## Available records:
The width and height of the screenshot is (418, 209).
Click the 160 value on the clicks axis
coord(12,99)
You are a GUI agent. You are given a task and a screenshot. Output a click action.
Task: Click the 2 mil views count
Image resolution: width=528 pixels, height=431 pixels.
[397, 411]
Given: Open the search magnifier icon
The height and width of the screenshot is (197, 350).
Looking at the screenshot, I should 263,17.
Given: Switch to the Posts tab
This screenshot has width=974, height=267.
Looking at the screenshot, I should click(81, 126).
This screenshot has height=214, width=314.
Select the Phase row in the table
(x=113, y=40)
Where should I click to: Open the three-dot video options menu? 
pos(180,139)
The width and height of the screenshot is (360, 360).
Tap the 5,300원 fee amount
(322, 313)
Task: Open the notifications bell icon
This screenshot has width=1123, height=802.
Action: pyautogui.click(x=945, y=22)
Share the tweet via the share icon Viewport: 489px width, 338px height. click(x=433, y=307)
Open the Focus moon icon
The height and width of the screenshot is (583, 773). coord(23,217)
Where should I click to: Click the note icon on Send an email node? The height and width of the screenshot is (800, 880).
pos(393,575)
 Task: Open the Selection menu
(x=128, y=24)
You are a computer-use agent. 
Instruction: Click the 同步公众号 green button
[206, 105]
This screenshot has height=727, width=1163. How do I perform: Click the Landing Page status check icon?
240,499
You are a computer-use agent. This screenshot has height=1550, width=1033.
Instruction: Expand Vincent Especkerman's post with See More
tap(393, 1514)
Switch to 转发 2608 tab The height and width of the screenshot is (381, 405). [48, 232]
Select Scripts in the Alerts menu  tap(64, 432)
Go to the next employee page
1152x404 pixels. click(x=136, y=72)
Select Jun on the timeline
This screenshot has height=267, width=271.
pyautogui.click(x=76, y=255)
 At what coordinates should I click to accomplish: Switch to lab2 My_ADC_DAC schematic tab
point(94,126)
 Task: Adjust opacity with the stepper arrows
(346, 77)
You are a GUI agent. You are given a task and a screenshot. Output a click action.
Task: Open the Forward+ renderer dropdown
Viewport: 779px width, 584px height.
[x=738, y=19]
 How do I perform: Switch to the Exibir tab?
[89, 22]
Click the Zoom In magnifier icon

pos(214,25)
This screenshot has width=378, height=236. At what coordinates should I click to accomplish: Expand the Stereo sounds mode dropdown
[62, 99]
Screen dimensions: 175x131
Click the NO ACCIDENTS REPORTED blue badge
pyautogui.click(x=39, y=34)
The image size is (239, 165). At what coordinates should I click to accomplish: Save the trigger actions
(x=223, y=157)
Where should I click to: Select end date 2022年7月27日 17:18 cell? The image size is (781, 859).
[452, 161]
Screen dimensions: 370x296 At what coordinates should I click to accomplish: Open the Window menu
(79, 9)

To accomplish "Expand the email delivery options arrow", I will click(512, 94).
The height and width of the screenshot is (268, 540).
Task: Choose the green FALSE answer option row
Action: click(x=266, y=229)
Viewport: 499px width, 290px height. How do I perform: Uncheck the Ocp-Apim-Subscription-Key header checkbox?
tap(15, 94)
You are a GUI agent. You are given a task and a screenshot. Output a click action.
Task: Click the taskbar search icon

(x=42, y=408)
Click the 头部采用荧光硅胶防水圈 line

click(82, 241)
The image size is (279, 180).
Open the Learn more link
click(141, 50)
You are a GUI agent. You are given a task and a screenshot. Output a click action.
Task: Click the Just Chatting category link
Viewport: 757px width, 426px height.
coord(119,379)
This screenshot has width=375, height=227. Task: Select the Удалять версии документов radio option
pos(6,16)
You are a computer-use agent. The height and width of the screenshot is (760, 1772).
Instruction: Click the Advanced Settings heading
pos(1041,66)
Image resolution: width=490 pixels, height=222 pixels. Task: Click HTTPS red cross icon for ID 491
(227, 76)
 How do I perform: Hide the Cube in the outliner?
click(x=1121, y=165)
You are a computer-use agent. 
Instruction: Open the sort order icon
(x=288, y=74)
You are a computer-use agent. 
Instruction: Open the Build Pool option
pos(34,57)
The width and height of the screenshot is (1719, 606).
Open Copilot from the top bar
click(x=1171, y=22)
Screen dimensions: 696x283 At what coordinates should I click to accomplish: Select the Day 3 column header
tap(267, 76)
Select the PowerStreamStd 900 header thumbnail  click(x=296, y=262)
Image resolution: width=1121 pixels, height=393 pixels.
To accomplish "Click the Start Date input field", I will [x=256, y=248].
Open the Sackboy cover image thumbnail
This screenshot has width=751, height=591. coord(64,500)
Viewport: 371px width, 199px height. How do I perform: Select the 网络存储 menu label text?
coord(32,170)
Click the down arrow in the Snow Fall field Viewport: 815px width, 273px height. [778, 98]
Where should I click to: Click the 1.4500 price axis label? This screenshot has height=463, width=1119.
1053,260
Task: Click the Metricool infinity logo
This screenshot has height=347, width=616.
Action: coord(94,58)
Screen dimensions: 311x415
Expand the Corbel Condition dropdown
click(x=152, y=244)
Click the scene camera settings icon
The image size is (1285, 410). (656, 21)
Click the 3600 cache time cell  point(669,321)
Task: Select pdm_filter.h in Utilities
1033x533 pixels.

## Brief:
From the first line to the last, restate the data above exactly.

## Response area:
The width and height of the screenshot is (418, 209).
Click the 160 value on the clicks axis
coord(12,99)
You are a GUI agent. You are given a task and a screenshot. Output a click action.
Task: Click the 2 mil views count
Image resolution: width=528 pixels, height=431 pixels.
[397, 411]
Given: Open the search magnifier icon
The height and width of the screenshot is (197, 350).
Looking at the screenshot, I should 263,17.
Given: Switch to the Posts tab
This screenshot has width=974, height=267.
Looking at the screenshot, I should click(81, 126).
This screenshot has height=214, width=314.
Select the Phase row in the table
(x=113, y=40)
Where should I click to: Open the three-dot video options menu? 
pos(180,139)
The width and height of the screenshot is (360, 360).
Tap the 5,300원 fee amount
(322, 313)
Task: Open the notifications bell icon
This screenshot has width=1123, height=802.
Action: pyautogui.click(x=945, y=22)
Share the tweet via the share icon Viewport: 489px width, 338px height. click(x=433, y=307)
Open the Focus moon icon
The height and width of the screenshot is (583, 773). coord(23,217)
Where should I click to: Click the note icon on Send an email node? The height and width of the screenshot is (800, 880).
pos(393,575)
 Task: Open the Selection menu
(x=128, y=24)
You are a computer-use agent. 
Instruction: Click the 同步公众号 green button
[206, 105]
This screenshot has height=727, width=1163. How do I perform: Click the Landing Page status check icon?
240,499
You are a computer-use agent. This screenshot has height=1550, width=1033.
Instruction: Expand Vincent Especkerman's post with See More
tap(393, 1514)
Switch to 转发 2608 tab The height and width of the screenshot is (381, 405). [48, 232]
Select Scripts in the Alerts menu  tap(64, 432)
Go to the next employee page
1152x404 pixels. click(x=136, y=72)
Select Jun on the timeline
This screenshot has height=267, width=271.
pyautogui.click(x=76, y=255)
 At what coordinates should I click to accomplish: Switch to lab2 My_ADC_DAC schematic tab
point(94,126)
 Task: Adjust opacity with the stepper arrows
(346, 77)
You are a GUI agent. You are given a task and a screenshot. Output a click action.
Task: Open the Forward+ renderer dropdown
Viewport: 779px width, 584px height.
[x=738, y=19]
 How do I perform: Switch to the Exibir tab?
[89, 22]
Click the Zoom In magnifier icon

pos(214,25)
This screenshot has width=378, height=236. At what coordinates should I click to accomplish: Expand the Stereo sounds mode dropdown
[62, 99]
Screen dimensions: 175x131
Click the NO ACCIDENTS REPORTED blue badge
pyautogui.click(x=39, y=34)
The image size is (239, 165). At what coordinates should I click to accomplish: Save the trigger actions
(x=223, y=157)
Where should I click to: Select end date 2022年7月27日 17:18 cell? The image size is (781, 859).
[452, 161]
Screen dimensions: 370x296 At what coordinates should I click to accomplish: Open the Window menu
(79, 9)

To accomplish "Expand the email delivery options arrow", I will click(512, 94).
The height and width of the screenshot is (268, 540).
Task: Choose the green FALSE answer option row
Action: click(x=266, y=229)
Viewport: 499px width, 290px height. How do I perform: Uncheck the Ocp-Apim-Subscription-Key header checkbox?
tap(15, 94)
You are a GUI agent. You are given a task and a screenshot. Output a click action.
Task: Click the taskbar search icon

(x=42, y=408)
Click the 头部采用荧光硅胶防水圈 line

click(82, 241)
The image size is (279, 180).
Open the Learn more link
click(141, 50)
You are a GUI agent. You are given a task and a screenshot. Output a click action.
Task: Click the Just Chatting category link
Viewport: 757px width, 426px height.
coord(119,379)
This screenshot has width=375, height=227. Task: Select the Удалять версии документов radio option
pos(6,16)
You are a computer-use agent. The height and width of the screenshot is (760, 1772).
Instruction: Click the Advanced Settings heading
pos(1041,66)
Image resolution: width=490 pixels, height=222 pixels. Task: Click HTTPS red cross icon for ID 491
(227, 76)
 How do I perform: Hide the Cube in the outliner?
click(x=1121, y=165)
You are a computer-use agent. 
Instruction: Open the sort order icon
(x=288, y=74)
You are a computer-use agent. 
Instruction: Open the Build Pool option
pos(34,57)
The width and height of the screenshot is (1719, 606).
Open Copilot from the top bar
click(x=1171, y=22)
Screen dimensions: 696x283 At what coordinates should I click to accomplish: Select the Day 3 column header
tap(267, 76)
Select the PowerStreamStd 900 header thumbnail  click(x=296, y=262)
Image resolution: width=1121 pixels, height=393 pixels.
To accomplish "Click the Start Date input field", I will [x=256, y=248].
Open the Sackboy cover image thumbnail
This screenshot has width=751, height=591. coord(64,500)
Viewport: 371px width, 199px height. How do I perform: Select the 网络存储 menu label text?
coord(32,170)
Click the down arrow in the Snow Fall field Viewport: 815px width, 273px height. [778, 98]
Where should I click to: Click the 1.4500 price axis label? This screenshot has height=463, width=1119.
1053,260
Task: Click the Metricool infinity logo
This screenshot has height=347, width=616.
Action: coord(94,58)
Screen dimensions: 311x415
Expand the Corbel Condition dropdown
click(x=152, y=244)
Click the scene camera settings icon
The image size is (1285, 410). (656, 21)
Click the 3600 cache time cell  point(669,321)
Task: Select pdm_filter.h in Utilities
1033x533 pixels.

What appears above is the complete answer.